Start of Block

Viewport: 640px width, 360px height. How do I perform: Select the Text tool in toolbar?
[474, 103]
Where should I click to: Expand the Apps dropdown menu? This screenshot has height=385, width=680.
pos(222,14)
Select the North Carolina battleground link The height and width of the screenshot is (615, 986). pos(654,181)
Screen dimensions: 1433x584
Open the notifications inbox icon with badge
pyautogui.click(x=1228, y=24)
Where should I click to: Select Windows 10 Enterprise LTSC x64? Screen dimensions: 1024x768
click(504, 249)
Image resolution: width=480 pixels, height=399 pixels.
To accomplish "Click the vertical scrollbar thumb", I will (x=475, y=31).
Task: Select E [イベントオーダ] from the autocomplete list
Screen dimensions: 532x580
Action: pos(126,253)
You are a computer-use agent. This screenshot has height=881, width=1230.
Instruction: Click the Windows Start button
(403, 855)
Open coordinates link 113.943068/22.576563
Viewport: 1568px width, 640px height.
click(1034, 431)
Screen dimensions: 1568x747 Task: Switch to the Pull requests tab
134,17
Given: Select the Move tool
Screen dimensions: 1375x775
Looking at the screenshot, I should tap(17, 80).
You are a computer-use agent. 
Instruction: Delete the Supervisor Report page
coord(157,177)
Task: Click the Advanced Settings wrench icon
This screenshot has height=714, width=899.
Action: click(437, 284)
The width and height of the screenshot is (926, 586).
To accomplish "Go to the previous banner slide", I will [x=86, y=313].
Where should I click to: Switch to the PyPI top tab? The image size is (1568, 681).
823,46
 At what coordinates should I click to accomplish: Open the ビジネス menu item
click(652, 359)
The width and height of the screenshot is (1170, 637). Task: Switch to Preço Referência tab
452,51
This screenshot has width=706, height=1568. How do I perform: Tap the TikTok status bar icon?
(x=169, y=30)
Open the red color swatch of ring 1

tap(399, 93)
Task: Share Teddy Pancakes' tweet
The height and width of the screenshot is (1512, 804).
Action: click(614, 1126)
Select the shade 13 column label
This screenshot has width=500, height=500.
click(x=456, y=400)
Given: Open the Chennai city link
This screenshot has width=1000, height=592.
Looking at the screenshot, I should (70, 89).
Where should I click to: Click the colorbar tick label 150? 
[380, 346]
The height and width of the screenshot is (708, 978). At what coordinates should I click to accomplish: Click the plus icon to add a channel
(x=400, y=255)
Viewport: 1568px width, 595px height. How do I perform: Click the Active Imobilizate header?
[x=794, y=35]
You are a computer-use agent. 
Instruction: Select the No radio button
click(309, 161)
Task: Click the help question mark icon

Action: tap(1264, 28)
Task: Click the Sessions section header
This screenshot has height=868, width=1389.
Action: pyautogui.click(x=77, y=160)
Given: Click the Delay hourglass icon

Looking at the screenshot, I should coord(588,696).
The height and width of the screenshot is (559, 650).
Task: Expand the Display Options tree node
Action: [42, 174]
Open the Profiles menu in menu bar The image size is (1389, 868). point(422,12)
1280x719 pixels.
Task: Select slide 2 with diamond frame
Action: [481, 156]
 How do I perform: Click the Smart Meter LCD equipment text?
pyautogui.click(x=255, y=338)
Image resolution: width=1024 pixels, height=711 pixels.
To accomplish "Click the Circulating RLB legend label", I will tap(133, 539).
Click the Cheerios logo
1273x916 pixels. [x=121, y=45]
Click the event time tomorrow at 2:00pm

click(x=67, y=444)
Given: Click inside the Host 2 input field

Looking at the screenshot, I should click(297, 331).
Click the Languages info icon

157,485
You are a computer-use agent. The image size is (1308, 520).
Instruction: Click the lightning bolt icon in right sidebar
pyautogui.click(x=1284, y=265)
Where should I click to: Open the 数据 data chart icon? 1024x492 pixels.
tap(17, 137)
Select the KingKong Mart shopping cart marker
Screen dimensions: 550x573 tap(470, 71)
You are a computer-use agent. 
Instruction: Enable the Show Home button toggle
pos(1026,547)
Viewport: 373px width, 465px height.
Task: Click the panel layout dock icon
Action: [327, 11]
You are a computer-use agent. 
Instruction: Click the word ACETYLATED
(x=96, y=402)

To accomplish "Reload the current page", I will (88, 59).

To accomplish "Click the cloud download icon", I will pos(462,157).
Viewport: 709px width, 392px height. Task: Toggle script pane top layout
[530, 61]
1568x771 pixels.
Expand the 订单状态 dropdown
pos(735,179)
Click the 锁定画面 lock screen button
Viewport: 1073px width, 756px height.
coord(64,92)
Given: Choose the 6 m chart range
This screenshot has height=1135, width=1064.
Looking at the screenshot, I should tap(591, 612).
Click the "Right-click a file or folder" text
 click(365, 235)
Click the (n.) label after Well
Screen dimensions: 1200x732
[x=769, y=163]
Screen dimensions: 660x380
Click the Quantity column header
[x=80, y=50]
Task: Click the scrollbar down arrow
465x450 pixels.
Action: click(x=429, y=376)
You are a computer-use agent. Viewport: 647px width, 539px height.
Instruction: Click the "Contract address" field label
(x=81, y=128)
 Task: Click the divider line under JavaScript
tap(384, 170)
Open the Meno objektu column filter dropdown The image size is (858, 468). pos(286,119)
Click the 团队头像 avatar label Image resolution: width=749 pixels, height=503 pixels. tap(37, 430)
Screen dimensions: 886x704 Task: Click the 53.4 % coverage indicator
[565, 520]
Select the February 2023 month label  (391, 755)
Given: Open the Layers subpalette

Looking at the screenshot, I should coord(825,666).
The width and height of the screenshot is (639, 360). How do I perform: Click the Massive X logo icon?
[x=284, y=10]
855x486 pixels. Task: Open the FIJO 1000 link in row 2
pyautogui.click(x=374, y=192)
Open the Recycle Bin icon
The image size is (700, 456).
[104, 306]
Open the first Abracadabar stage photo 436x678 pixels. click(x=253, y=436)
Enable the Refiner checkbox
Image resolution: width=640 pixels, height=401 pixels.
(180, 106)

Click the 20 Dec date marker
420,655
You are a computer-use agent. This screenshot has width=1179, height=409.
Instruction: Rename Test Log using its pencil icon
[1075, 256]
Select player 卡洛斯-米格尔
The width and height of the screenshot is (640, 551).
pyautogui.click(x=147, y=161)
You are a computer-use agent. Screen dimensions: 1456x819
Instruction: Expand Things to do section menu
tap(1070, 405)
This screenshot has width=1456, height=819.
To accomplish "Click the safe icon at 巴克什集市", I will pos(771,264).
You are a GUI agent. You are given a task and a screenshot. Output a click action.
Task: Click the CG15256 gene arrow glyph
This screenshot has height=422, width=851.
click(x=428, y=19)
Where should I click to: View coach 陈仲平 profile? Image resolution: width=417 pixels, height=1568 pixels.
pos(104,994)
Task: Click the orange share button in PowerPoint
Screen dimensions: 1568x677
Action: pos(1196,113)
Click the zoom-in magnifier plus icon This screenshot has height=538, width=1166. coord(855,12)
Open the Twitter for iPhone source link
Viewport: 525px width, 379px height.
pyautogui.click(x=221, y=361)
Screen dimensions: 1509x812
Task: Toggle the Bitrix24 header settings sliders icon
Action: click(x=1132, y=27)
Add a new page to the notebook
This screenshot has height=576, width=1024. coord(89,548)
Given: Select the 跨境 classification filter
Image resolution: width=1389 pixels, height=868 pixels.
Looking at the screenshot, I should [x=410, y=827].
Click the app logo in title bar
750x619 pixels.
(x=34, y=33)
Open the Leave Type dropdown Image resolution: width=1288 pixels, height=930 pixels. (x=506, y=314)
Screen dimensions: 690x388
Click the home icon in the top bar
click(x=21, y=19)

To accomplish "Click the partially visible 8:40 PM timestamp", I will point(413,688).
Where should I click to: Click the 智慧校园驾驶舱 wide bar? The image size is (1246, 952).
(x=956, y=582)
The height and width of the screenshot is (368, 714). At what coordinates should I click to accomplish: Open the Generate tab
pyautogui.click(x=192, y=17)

End of Block

» **REQUIREMENT**: Reproduce every line from the entries that holds the word "arrow".

» **EXERCISE RESPONSE**:
Task: Click the scrollbar down arrow
Task: Click the CG15256 gene arrow glyph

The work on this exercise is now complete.